Charge Equilibrium

This is interesting, but whats now?

Hmm... What do you mean, Hurz?

Your last sentences is the higlight but you unfortunately stop then. Ok, reading it again "the charges will flow for a short time" with zero ohm between both caps the time must be very short, better said its 0. But the current must be infinite high as well. So this will cause issues, right? What I miss here are some facts and formulas and what is the expected result and what is everycircuit presenting as result e.g. of voltage at end of charge. And is this all correct or not. You see what I mean?

Or other said, EC says 8.33V after charge exchange for both capacitors, is this correct, or does EC fail? I can tell you it is correct, but wont it be nice to predict and verfiy be hand 8.333V as expected result?

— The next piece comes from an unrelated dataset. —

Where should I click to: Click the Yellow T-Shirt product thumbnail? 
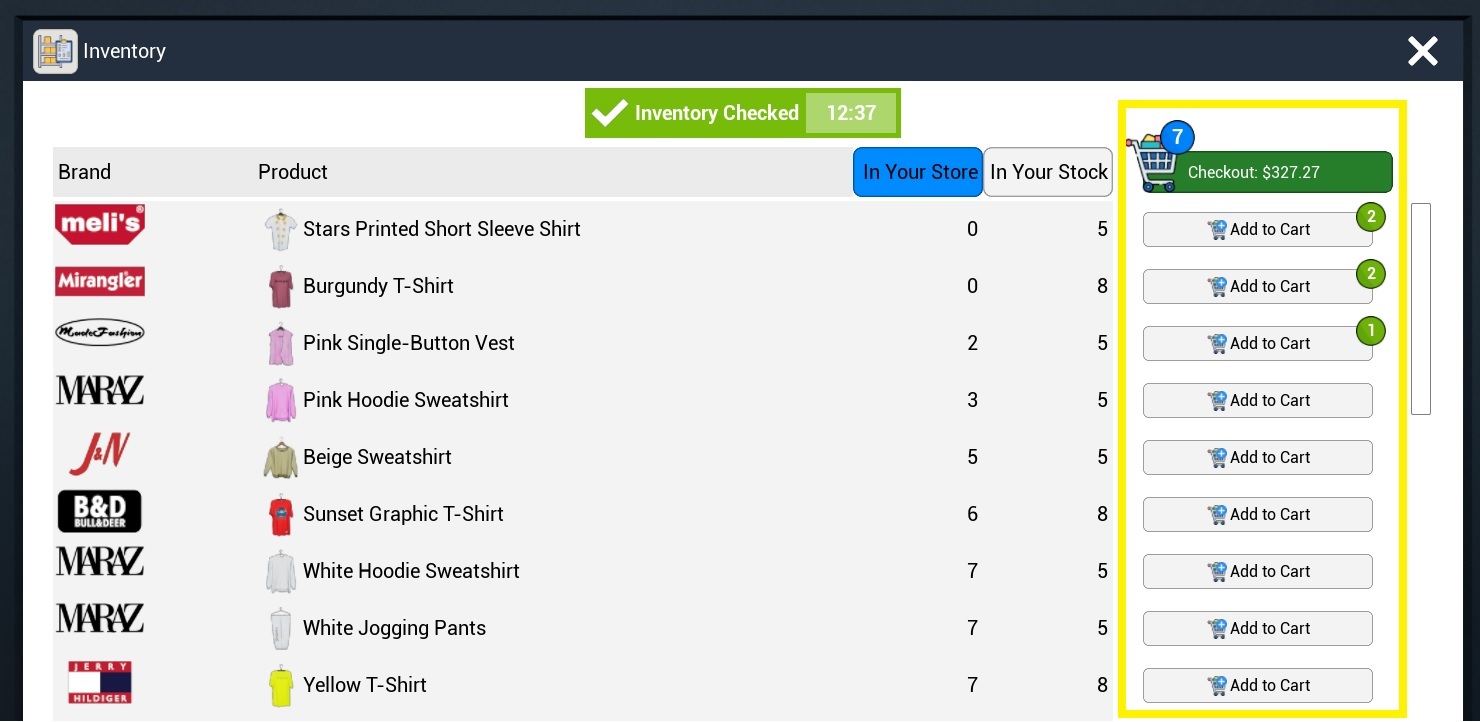(281, 686)
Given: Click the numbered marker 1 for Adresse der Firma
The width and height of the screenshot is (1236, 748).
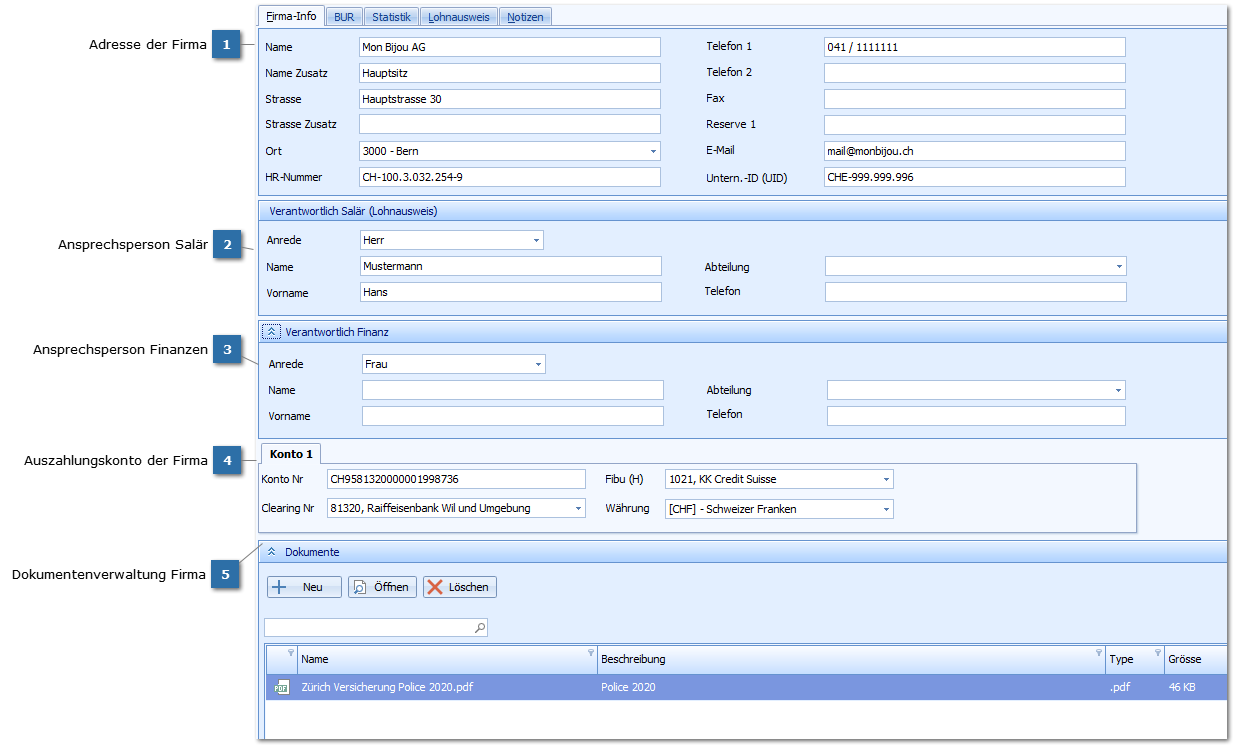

Thank you for your feedback. Yes. When both of these capacitors are connected in this way, the charges should take a very short time to achieve the equilibrium state - it may take microseconds to achieve that. The principle used here is that charge is conserved in a circuit (principle of conservation of charge). Let us say that the initial potential differences across each capacitor are V_1 and V_2 respectively. That happens when you fully charge both capacitors, before you discharge them by closing the switch between the two capacitors. Here, the total charge stored in both capacitors is (V_1)(C_1) + (V_2)(C_2). When you disconnect the fully-charged capacitors from their respective power supplies, and close the switch between the capacitors, the charge will start flowing due to the difference in the potential differences across each capacitor. Charge equilibrium is achieved when the sum of the voltages in the loop is zero (Kirchhoff's Voltage Law). When the sum of the voltages across each capacitor is zero, the voltages across them must be the same, right? Here, the total charge stored in the circuit is (V_f)(C_1 + C_2). V_f will be the final voltage across each capacitor. To calculate the final result, all you need to do is to apply the principle of conservation of charge: Initial total charge = Final total charge (V_1)(C_1) + (V_2)(C_2) = (V_f)(C_1 + C_2) V_f = [(V_1)(C_1) + (V_2)(C_2)]/(C_1 + C_2). In this example, V_1 = 5 V, V_2 = 10 V, C_1 = 0.000005 F and C_2 = 0.00001 F. Hence, V_f = 8.333 V. Does that answer your question?

In this simulation, EveryCircuit assumes no resistance in the connecting wires. Of course - when there is no resistance, the initial current flow is infinitely high (I = (V/R)(exp(-t/(RC)))), but in this example EveryCircuit fails to show it. Notice that when you observe the graph of current flowing through the capacitor against time, the maximum current varies with the simulation speed. In reality, this will not happen because all wires have their own resistivity.

Right correct. Q=CU and this is fortunately even with zero ohm in between both caps reproduceable within EC. The thing with Kirchhoff is wrong, cuz he said, the sum of all voltagess in a loop is zero, but this does not mean that all single compoments in a loop do have the same voltage. They can have any different but the sum is zero. Anyway, thats not the point. Do you think it would make sense to extend the description to what you have written now in comments?

Good questioner. Thank you for pointing out my mistake. The truth is that when charge equilibrium is achieved, the capacitors will be arranged in parallel, i. e. the positive terminal of a capacitor will be connected to the other positive terminal of the other capacitor. In other words, the positive charges will be at one side of the circuit, and the negative charges will be at the other side. Since both of the capacitors are in parallel, the potential differences across each capacitor must be the same. If you use Kirchhoff's Voltage Law to prove it, you will eventually see that V_1 - V_2 = 0, which gives you V_1 = V_2 = V_f.

Why do you repeat yourself again and again, something you do not understand? Just ask for!

Didn't I answer your question? May I seek for guidance?